"Today we finally have the theoretical framework in place to ask these kinds of big questions," Arkani-Hamed said. "The next step will likely be a revolution." |
Artist’s rendering of the amplituhedron, a newly discovered mathematical object resembling a multifaceted jewel in higher dimensions. Encoded in its volume are the most basic features of reality that can be calculated — the probabilities of outcomes of particle interactions. (Quanta Magazine) |
by Kelly Dickerson from LiveScience.com
The field of physics may be turned on its head soon, said renowned physicist Nima Arkani-Hamed during a live lecture from the Perimeter Institute for Theoretical Physics in Waterloo, Canada.
For one, he said, the tried and true physics of relativity and quantum mechanics don't get along well. The problem is that in some sense, the principles behind these theories seem to be impossible when physicists dig a little deeper into them, Arkani-Hamed said. Scientists run into a lot of problems when they try to apply these theories to the entirety of space and time.
The two ideas are also incredibly constraining, and they make it challenging for physicists to think outside the box and develop new ideas and theories, Arkani-Hamed said. [The 9 Biggest Unsolved Mysteries in Physics]
"It's almost impossible to monkey around with the rules and not be wrong immediately," Arkani-Hamed said.
Physicists have known about this disparity for a while, but progress on fundamental questions in physics takes a long time. Scientists proposed the existence of the Higgs boson particle, for example, decades before it was actually discovered.
An unexplained macroscopic universe
One problem is that conventional physics doesn't really account for why the universe is so large, Arkani-Hamed said.
Albert Einstein's theory of relativity showed that a huge amount ofenergy exists in the vacuum of space, and it should curve space and time. In fact, there should be so much curvature that the universe is a tiny, crumpled ball.
"That should make the universe horrendously different than what it is," Arkani-Hamed said.
But quantum mechanics also poses a problem. The theory is good at describing the very small realm of particle physics, but it breaks down when physicists try to apply it to the universe as a whole.
"Everything that quantum mechanics is, is violated by our universe because we're accelerating (referring to the idea that the universe is expanding) – we don't know what the rules are," Arkani-Hamed said. "When you try to apply quantum mechanics to the entire universe, quantum mechanics cries 'uncle.'"
Physics frontiers
One possible way to solve the problem is with an entirely new theory beyond the Standard Model, the reigning theory of particle physics, the physicist said. [Sparticles to Neutrinos: The Coolest Little Particles in the Universe]
One idea is called string theory, which proposes that particles aren't actually fundamentally particles. Instead, the particles and all the matter in the universe they make up are composed of tiny, vibrating strings. The equations that support string theory appear to work, but that doesn't mean there are no other viable formulas or explanations, Arkani-Hamed said.
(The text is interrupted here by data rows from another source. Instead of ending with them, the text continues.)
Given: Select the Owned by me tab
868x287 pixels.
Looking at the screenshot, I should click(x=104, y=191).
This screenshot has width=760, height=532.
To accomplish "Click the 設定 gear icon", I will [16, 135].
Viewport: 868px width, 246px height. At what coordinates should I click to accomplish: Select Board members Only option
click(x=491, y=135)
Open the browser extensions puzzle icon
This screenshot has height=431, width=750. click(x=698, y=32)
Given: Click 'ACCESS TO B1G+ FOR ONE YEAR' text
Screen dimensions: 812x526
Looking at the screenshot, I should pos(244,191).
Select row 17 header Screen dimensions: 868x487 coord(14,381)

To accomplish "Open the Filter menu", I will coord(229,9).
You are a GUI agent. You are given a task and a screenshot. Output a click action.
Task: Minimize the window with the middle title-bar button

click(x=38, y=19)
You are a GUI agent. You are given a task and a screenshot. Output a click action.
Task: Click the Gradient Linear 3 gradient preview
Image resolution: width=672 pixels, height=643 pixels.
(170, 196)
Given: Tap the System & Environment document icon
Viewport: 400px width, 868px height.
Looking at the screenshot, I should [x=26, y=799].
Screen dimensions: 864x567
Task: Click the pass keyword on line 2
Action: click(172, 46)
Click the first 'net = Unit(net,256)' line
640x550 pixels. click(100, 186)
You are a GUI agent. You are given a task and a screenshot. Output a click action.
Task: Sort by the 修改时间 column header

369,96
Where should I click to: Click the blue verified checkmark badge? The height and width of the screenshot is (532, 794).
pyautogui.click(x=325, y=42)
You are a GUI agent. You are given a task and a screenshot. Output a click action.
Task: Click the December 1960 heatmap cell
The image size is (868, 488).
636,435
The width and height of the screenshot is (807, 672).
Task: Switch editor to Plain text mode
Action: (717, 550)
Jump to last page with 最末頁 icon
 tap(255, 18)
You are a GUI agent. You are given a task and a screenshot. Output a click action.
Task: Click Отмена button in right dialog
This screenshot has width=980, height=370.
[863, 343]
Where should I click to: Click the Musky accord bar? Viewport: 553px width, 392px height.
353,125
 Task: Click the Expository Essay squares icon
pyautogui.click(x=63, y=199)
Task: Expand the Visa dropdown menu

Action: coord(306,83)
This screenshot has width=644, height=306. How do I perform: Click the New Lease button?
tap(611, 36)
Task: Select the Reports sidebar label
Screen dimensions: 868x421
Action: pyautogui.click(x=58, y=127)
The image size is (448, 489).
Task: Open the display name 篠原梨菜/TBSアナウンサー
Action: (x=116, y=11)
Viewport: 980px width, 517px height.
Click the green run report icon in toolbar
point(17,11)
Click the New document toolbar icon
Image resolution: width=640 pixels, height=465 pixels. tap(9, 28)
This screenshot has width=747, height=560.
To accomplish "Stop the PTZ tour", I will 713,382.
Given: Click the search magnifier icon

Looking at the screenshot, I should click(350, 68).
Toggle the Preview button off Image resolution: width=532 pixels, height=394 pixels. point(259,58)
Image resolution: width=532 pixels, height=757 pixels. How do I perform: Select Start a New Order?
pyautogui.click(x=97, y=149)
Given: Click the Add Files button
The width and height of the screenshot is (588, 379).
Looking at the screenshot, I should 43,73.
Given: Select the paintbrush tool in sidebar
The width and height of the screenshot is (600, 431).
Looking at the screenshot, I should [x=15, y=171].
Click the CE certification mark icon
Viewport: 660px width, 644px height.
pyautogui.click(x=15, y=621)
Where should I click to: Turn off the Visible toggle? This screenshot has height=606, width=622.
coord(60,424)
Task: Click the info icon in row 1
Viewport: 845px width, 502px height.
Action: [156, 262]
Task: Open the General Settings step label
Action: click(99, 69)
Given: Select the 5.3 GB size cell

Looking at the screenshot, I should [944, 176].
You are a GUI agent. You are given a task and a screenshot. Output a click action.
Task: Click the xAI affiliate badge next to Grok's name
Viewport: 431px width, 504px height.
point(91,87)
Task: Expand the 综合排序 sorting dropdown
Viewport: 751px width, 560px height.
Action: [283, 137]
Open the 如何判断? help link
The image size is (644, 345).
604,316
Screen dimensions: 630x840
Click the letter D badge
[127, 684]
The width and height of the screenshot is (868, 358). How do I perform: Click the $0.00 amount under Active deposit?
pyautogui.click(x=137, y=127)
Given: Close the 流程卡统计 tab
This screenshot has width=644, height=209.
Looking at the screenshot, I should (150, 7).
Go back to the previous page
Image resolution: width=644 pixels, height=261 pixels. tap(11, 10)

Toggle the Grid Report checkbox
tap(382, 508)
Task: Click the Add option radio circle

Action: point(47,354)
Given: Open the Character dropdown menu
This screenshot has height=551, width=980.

Supersymmetry is another possible "new physics" explanation. Under this idea, all subatomic particles have a "superpartner" particle that physicists have yet to discover. Supersymmetry would also open up extra directions that the particles can move in. The discovery of supersymmetry would bolster the Standard Model of physics, scientists have said.
"It's the last thing nature can do to make itself compatible with the general principles of physics that already exist," Arkani-Hamed said.
When the world's largest atom smasher, the Large Hadron Collider (LHC), is up and running again next year, physicists will be looking for the extra particles that supersymmetry suggests should exist.
Either way, after a year or two of running the LHC, the question of whether supersymmetry exists should be answered, Arkani-Hamed said.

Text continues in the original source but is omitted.